Surely such discrepancies ought to have been picked up and then easily checked out by Goldman Sachs?
Thankfully, researchers
have at least confirmed Mr Leissner’s German degree. And he appears to
have got his Hartford MBA through the American university’s “Paris
program”, which began in 1985 and lasted for 10 years. According to
Hartford’s Barney School of Business website, this involved ‘distance
learning’ with the average graduate taking 36 months to complete a
degree.
Financial investigator Burke L Files commented to Sarawak Report:
“Timothy Leissner appears to have been a trusted and capable salesman for Goldman Sachs. The hard evidence of this trust is he lead Goldman Sachs’ placement of billions of dollars in bonds for 1MDB, the Malaysian Sovereign Wealth Fund. As a regular part of his duties for Goldman Sachs, Tim Leissner dealt with prominent politicians from several governments. Yet his biography contained 2 waving red flags. One would think that someone at Goldman Sachs would have noticed his doctorate was from a diploma mill. At a minimum a Ph.D in a year beggars belief. The second is the incongruity between the biography published in all of the conference brochures and the biography he supplied to FINRA as part of obtaining his US securities licences. The former had him working for Lehman Brothers and J.P. Morgan. However, in Leissner’s disclosure of previous work history to FINRA Lehman Brothers and J.P. Morgan are not mentioned.
According to the FINRA record, at the same time his conference brochures have him in high finance in Asia, he was working at a high school in Wolfsburg, Germany. Mind you, either history is fine. However, either one, or possibly both, histories are plainly incorrect”.
Further misrepresentation
Given these
misrepresentations it is perhaps not so surprising that the 1MDB bond
offerings masterminded by Leissner are also riddled with blatant
misleading information.
Take, for example, the US$3 billion offering made in March 2013,
ostensibly to support investments under the so-called ‘Strategic
Partnership’ with Abu Dhabi.
As in previous 1MDB bond offerings Goldman Sachs presented the fund
to investors as a tightly managed company, controlled by its Board of
Directors.
Strong Risk Management
1MDB has a stringent risk management control function, with the Board of Directors holding ultimate accountability for the risk and related control environment and being responsible for approving and reviewing risk policies and methodologies. The Board of Directors is supported in this task by board delegated committees for reviewing and challenging risk information, which in turn are supported by a Risk Management Department, along with strategic business and support units. 1MDB also has stringent ‘Chinese wall’ and whistle-blower policies in light of the sensitivity of its projects and investments.
In fact, as Goldman Sachs
ought to well have known, the articles of 1MDB gave total and arbitrary
personal power over all decisions to the Finance Minister, who was the
sole shareholder and signatory of the fund, under the special provisions
inserted under Section 117.
After all, Mr Leissner and
his team were paid hundreds of millions of dollars for their high flying
services on the deal, so how could they have neglected to impart such a
vital piece of information, which undermined all the supposed ‘strong
risk management’ it was claiming for its bond holders?

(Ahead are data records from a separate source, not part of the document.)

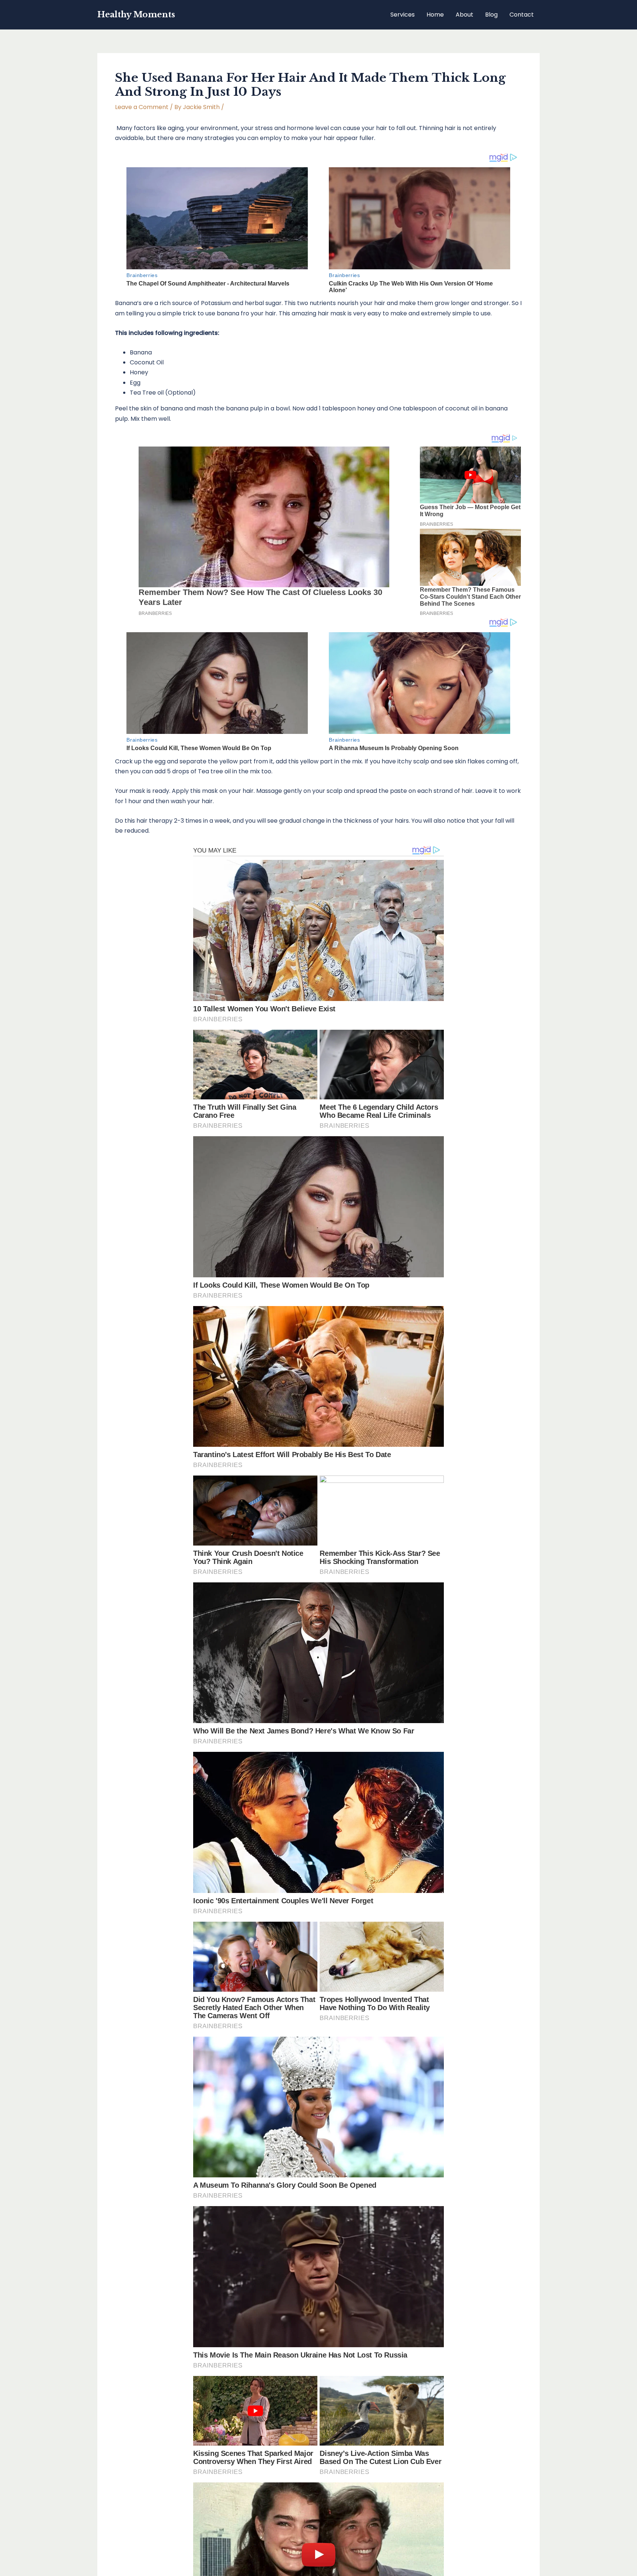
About (464, 14)
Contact (521, 14)
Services (402, 14)
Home (435, 14)
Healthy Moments (136, 15)
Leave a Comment (141, 107)
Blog (491, 14)
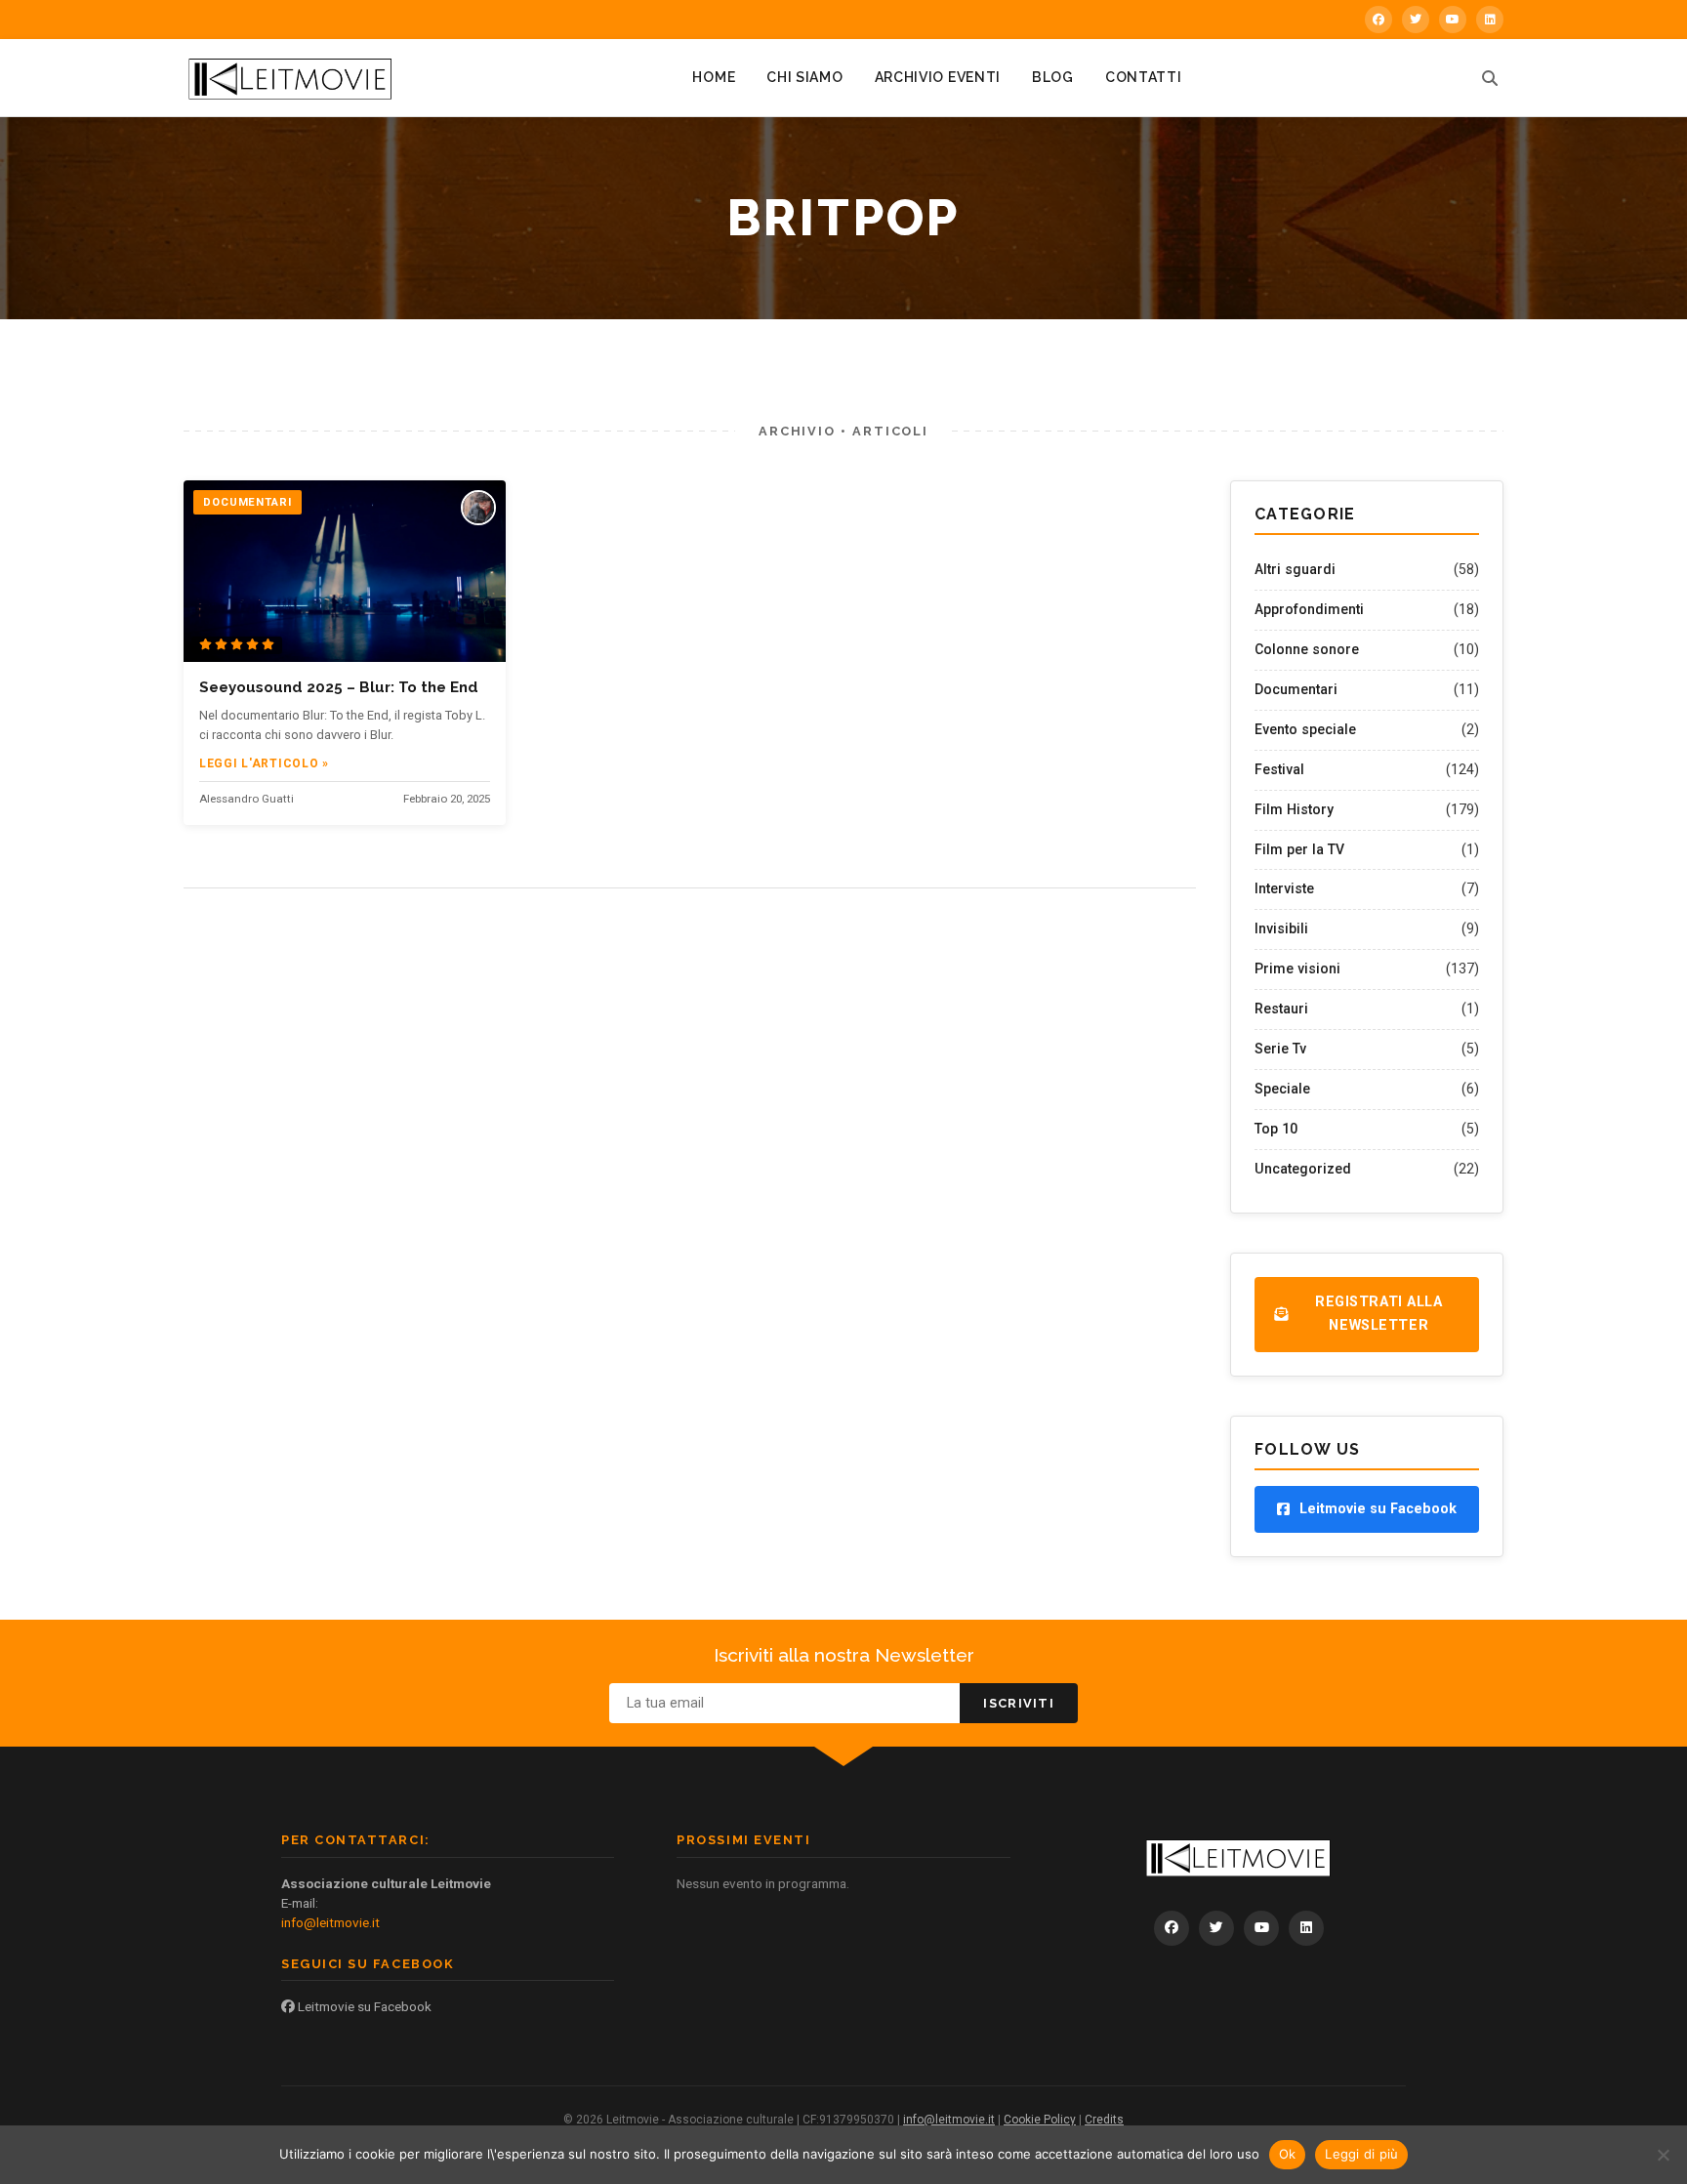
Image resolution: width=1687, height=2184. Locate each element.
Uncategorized (1303, 1168)
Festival (1279, 769)
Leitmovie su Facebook (363, 2006)
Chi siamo (804, 77)
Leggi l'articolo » (264, 763)
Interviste (1284, 888)
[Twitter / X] (1415, 19)
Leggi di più (1361, 2154)
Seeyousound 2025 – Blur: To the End (338, 687)
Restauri (1281, 1008)
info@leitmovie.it (330, 1922)
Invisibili (1281, 928)
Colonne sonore (1307, 649)
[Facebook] (1378, 19)
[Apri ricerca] (1489, 78)
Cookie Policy (1040, 2119)
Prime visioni (1297, 968)
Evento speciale (1305, 729)
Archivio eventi (938, 77)
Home (713, 77)
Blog (1053, 77)
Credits (1104, 2119)
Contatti (1143, 77)
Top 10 (1276, 1128)
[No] (1662, 2154)
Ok (1287, 2154)
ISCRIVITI (1018, 1703)
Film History (1294, 809)
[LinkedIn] (1489, 19)
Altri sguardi (1295, 569)
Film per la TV (1299, 849)
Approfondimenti (1309, 609)
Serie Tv (1280, 1048)
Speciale (1282, 1088)
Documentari (1296, 689)
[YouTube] (1452, 19)
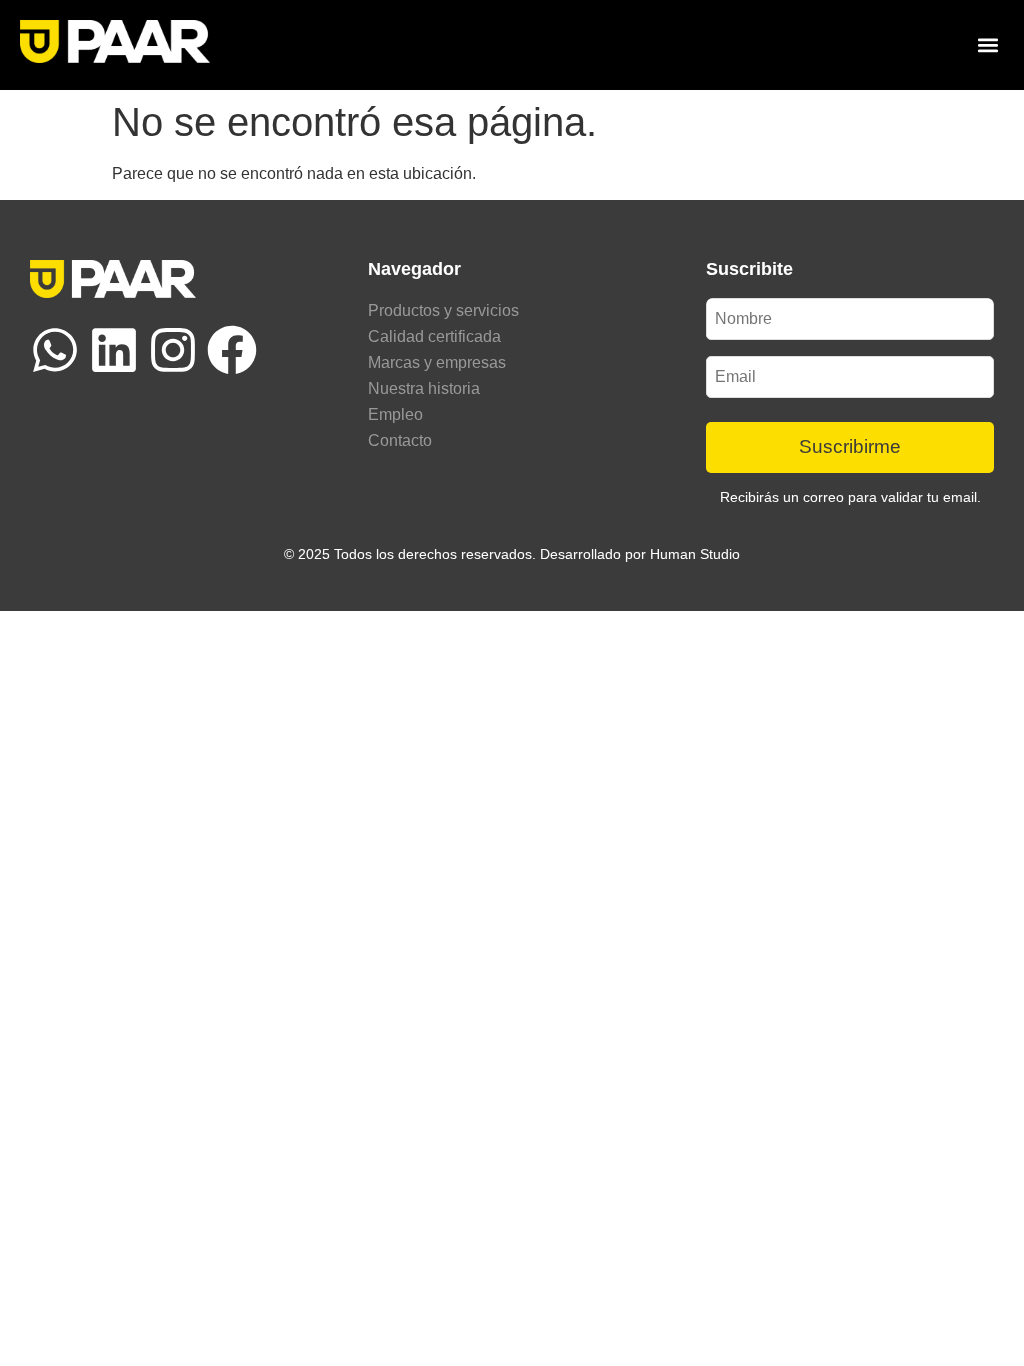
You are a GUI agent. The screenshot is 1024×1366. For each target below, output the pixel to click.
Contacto (400, 440)
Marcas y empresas (437, 362)
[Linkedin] (114, 350)
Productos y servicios (443, 310)
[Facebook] (232, 350)
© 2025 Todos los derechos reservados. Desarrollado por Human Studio (512, 554)
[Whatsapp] (55, 350)
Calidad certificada (434, 336)
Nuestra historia (424, 388)
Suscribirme (850, 446)
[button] (987, 44)
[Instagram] (173, 350)
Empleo (395, 414)
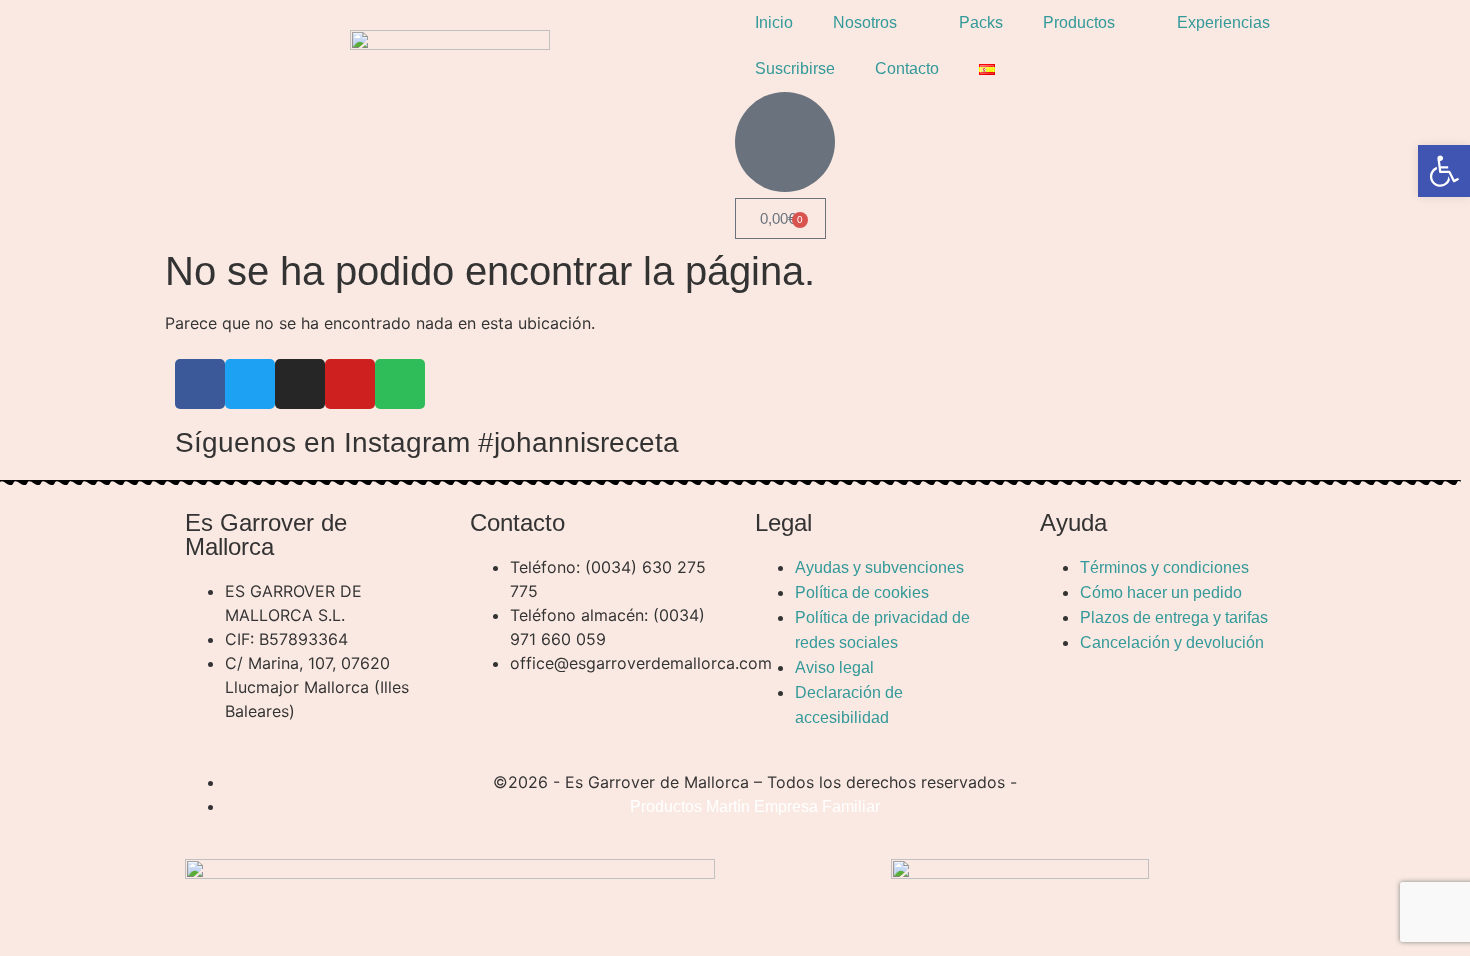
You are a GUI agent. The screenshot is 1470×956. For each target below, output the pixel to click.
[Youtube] (350, 384)
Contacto (907, 68)
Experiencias (1223, 22)
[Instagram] (300, 384)
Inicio (774, 22)
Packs (981, 22)
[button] (1444, 171)
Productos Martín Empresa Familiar (755, 806)
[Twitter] (250, 384)
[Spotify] (400, 384)
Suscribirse (795, 68)
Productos (1079, 22)
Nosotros (865, 22)
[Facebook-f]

It is those self-same bond holders, who are now facing a catastrophic default situation on their investment.
Percentage point!
On an entirely separate
1MDB related matter, a sharp eyed reader has pointed out a very
interesting figure from our reporting on the money sent by Jho Low’s
various companies to PetroSaudi director Tarek Obaid on 29th September
2009.
This was the same day that
US$700 million was wired from 1MDB to Jho Low’s company Good Star
Limited’s account in Zurich (allegedly as part of the PetroSaudi joint
venture).
Tarek was sent an $85
million ‘brokerage fee’ directly from Good Star Limited and also a
separate $20 million payment from another Jho Low company, Acme Time in
Singapore.
Together these payments add
up to exactly 15% of $700 million wired to Good Star on the same day
from 1MDB ($105 million). Was this breaking up of the payments designed
to disguise the round figure kickback?
Meanwhile, the $33 million
payment to fellow director Patrick Mahony is a mere $2 million short of a
tidy 1/3 for him ($35 million) of that cut. The hunt is on for that
missing $2 million!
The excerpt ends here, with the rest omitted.